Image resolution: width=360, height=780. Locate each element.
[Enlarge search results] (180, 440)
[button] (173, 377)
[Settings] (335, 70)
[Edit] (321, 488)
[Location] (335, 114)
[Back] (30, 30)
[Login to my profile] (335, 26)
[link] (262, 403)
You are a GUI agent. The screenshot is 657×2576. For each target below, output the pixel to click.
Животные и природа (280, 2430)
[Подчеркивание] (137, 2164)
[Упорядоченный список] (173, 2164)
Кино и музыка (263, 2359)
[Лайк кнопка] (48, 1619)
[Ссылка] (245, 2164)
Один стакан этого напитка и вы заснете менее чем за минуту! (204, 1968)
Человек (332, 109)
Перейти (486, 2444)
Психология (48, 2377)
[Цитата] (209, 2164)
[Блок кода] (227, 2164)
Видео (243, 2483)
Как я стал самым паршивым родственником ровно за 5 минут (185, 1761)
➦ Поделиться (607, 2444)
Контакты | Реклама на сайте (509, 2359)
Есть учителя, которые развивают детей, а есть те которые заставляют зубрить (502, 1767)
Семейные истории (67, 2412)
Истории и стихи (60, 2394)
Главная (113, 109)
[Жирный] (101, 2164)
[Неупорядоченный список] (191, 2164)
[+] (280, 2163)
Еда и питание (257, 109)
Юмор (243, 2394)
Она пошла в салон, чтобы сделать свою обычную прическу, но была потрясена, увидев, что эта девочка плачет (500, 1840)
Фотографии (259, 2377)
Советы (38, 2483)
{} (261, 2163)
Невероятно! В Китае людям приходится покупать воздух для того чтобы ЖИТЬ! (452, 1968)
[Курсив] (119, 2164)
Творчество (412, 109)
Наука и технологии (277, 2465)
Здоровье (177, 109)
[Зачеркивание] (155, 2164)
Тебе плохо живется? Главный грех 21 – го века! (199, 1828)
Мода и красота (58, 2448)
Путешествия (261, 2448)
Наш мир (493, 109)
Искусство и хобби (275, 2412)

-*-

Only the lines from the beginning of the data above through the line containing "[Ссылка] (245, 2164)" should be repeated, exactly as they appear.

- Answer to this task -
Image resolution: width=360, height=780. Locate each element.
[Enlarge search results] (180, 440)
[button] (173, 377)
[Settings] (335, 70)
[Edit] (321, 488)
[Location] (335, 114)
[Back] (30, 30)
[Login to my profile] (335, 26)
[link] (262, 403)
You are a GUI agent. The screenshot is 657×2576. For each target below, output the pixel to click.
Животные и природа (280, 2430)
[Подчеркивание] (137, 2164)
[Упорядоченный список] (173, 2164)
Кино и музыка (263, 2359)
[Лайк кнопка] (48, 1619)
[Ссылка] (245, 2164)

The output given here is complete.